From the records below, set down exactly the lines starting with the line that contains "Given: Expand the Comando dropdown arrow" and going on through the line that contains "Click the username". Nothing else is wanted.

*** Opening of Data to process ***

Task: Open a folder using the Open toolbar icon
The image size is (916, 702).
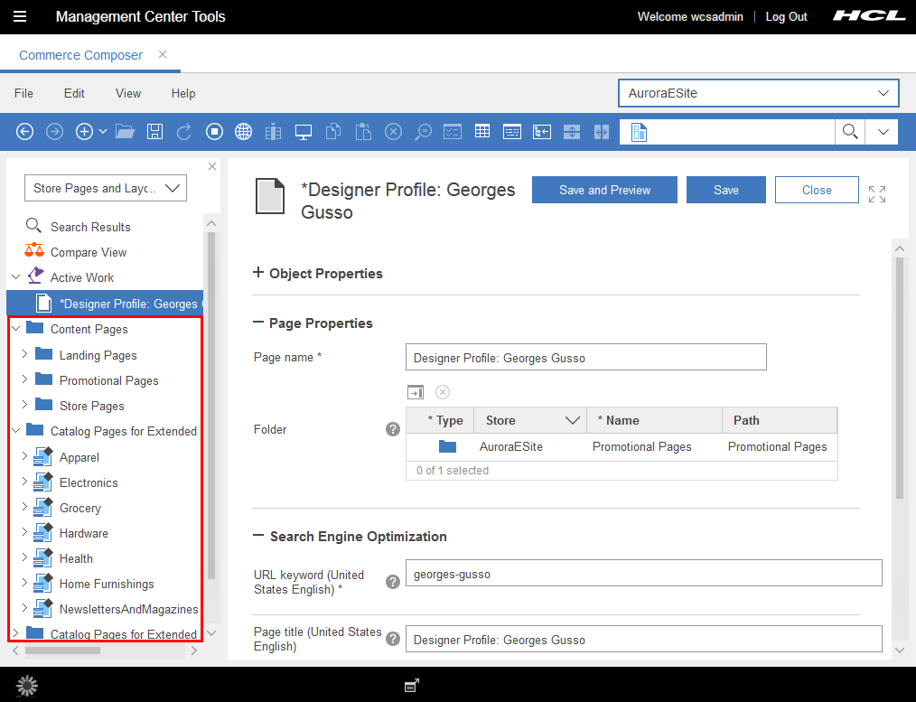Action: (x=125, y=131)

*** Close of Data to process ***
*** Opening of Data to process ***

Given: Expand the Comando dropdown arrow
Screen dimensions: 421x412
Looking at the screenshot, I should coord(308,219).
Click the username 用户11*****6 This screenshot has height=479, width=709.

*** Close of Data to process ***

**Task answer:**
Given: Expand the Comando dropdown arrow
Screen dimensions: 421x412
Looking at the screenshot, I should coord(308,219).
Click the username 用户11*****6 This screenshot has height=479, width=709.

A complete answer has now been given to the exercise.